Homemade Lamb Doner KebabsWhat a treat for the midweek meal time or for a Friday night with some beers
Prep: 0H 10M
Cook: 0H 40M
Preheat oven to 180°C/356°F
Put the mince into a bowl, add the cumin, fennel seeds, cayenne, dried oregano and the garlic. Season with salt and pepper. Mix thoroughly.
Put the wedges in a bowl, add oil and seasoning, then layer on a baking tray and put into the top shelf of the oven.
Mould the mince into a fat sausage, similar to something like an aubergine, and then wrap it tightly in tin foil. Place in oven for 30 minutes and turn the wedges.

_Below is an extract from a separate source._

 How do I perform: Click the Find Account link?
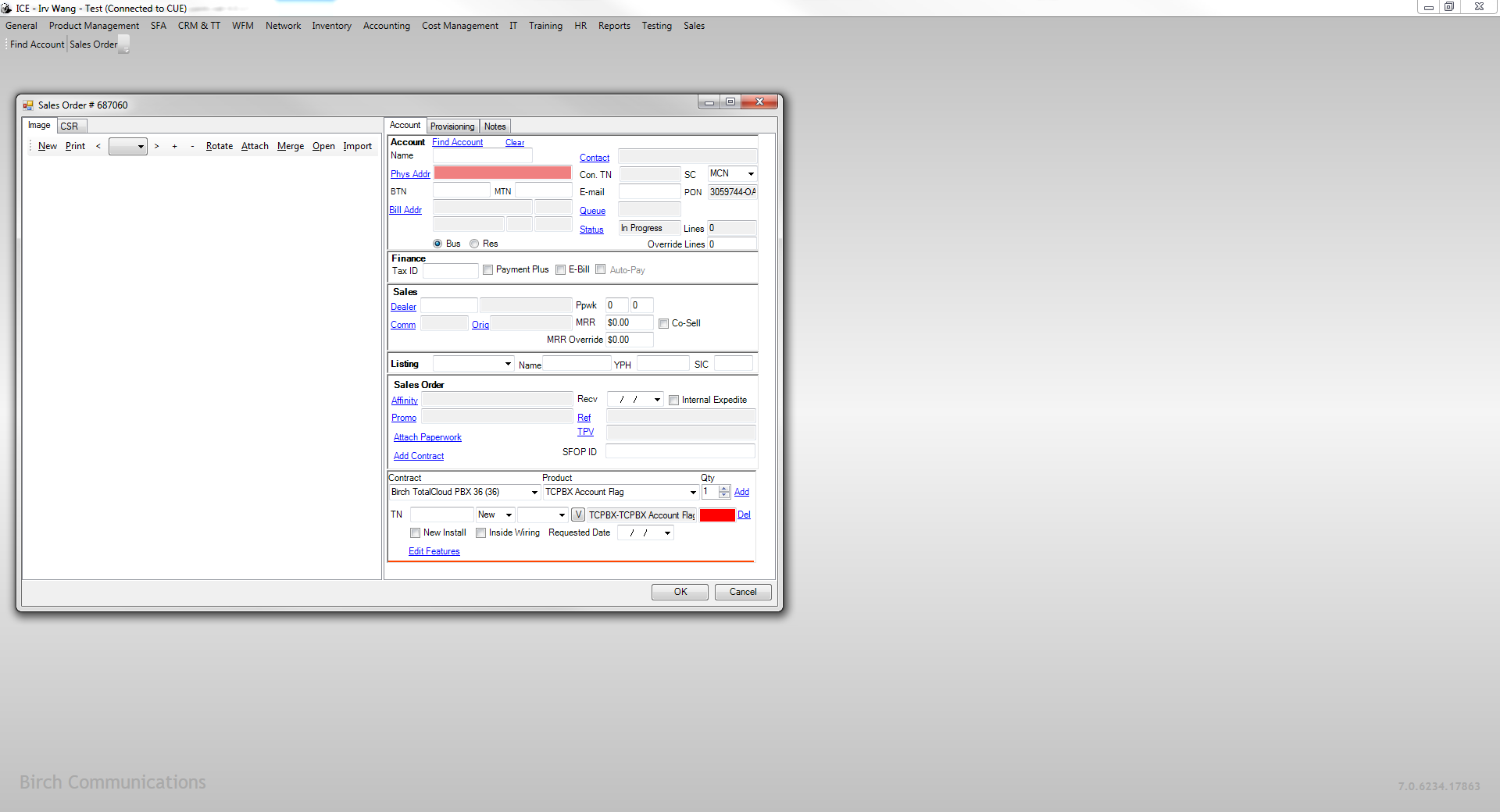click(457, 142)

After 30 minutes take off the foil and place under a hot grill for 2 minutes each side to brown. Start heating your pittas.
Remove and slice thinly.
Take a warm pitta, spread some tzatziki, lettuce, then doner strips, add some parsley and onion and top with more tzatziki and some tomatoes.
Into a bowl add your yoghurt, cucumber, the juice of a lemon, salt and pepper. Mix together. Cover, and chill.
Place onions into a bowl and squeeze over the top the juice of a lemon. Add a pinch of salt. Scrunch the salt and juice into the onions and leave out until you serve.